It was not until Adam had left home, he had once told Laura, that he realized how intense it had been, how pressured, growing up in the same house with his dad, with his mum, with Ned. The rows. The silences. The continual tension, never knowing when things were all going to kick off.
They paused at a crossing for a Land Rover to pass in the other direction.
‘I’m leaving,’ he told Ned, abruptly.
Ned had turned to look at him with a sudden frown.
‘What I mean,’ said Adam, keeping his voice calm and non-confrontational, his eyes on the road, ‘is that I want to hand in my notice. To exit the business.’
‘I see,’ said Ned. ‘And how long have you been thinking about this?’
‘A long time.’
‘A long time.’
There followed a pause.
‘And you’ve talked about this with your wife?’
‘I have.’
Another silence. Adam glanced at Ned. Ned’s eyes were on the road, his face thoughtful. They were over now on the wilder, less manicured side of the island. The trees overhung the road completely in places, branches of bushes slapping against the wing mirrors of the Land Rover as they passed. And all the time, as they drove in silence, as they turned onto the side road up to Ned’s own cottage, past the ‘Private’ sign, as he began weaving around the potholes that still remained on this stretch of thoroughfare, Adam was waiting for Ned to start screaming at him or pounding the dashboard and demanding he stop the car and fuck off and walk home.
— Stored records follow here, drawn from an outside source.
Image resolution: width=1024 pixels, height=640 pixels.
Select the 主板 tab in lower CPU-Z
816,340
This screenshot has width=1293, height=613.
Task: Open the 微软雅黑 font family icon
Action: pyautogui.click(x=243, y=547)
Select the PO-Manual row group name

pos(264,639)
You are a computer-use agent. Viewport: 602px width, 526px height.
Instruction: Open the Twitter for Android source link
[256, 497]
It didn’t happen. Instead Ned asked him quite calmly why he had decided he wanted out. Was it more responsibility he needed? Less responsibility? A different role? Projects that were slightly more special? Adam shook his head.
‘So what do you want?’ Ned had asked him, and Adam had told him: something of his own, somewhere. Maybe in Melbourne – Ned had registered this, nodded – maybe somewhere else. Ned had asked about the menu, about the concept, made a couple of approving remarks, made a couple of suggestions. Ned had asked how he was going to afford all this. Adam had explained he wanted to be bought out. His was, after all, only a 10 per cent share. He had done a few rough calculations.
He was still mentally bracing himself for an explosion.
It still didn’t come.
Instead Ned had asked Adam what he calculated his share of the Home Group to be worth, at this precise moment, the logic behind his figures, what kind of arrangements and timescale he would consider, whether he had any particular buyer in mind. He had listened with the appearance of thoughtfulness while Adam tried to explain how much he had learned, working alongside his brother all these years: ‘And I’ve enjoyed it too, obviously, and it has been wonderful, there’s nothing I regret or resent.’
One corner of Ned’s mouth twitched very slightly at this.
‘It’s just that, the thing is, I need to see what I’m capable of myself now, you know? What I can make, what I can do. And if I don’t do it now then I don’t think I’m ever going to do it. I guess the truth is I just need to find out who I really am.’
Ned cleared his throat at this, glanced aside to check the wing mirror, turned his face very slightly away from his brother.
And instantly, Adam wished he could take those words back. What a stupid, weak thing to say. Like he was going on his gap year. Like he was one of Laura’s fucking floundering idiot clients. What a gift to Ned, to start gushing like that, to make everything he had been secretly thinking about and planning and dreaming of for years sound so flimsy and pathetic.
Ned hadn’t had to say much, barely needed to say anything, to make it clear who he thought was really behind this, whose idea he thought it all was, what he thought about that. And because he hadn’t said anything directly there was no way to jump on it, except to insist that he, Adam, was not just parroting Laura. How could he attempt at this point to convey to Ned what it might be like to be in a relationship, a serious long-term relationship; how could he explain the need to compromise sometimes, and how that could be a sign of maturity rather than weakness?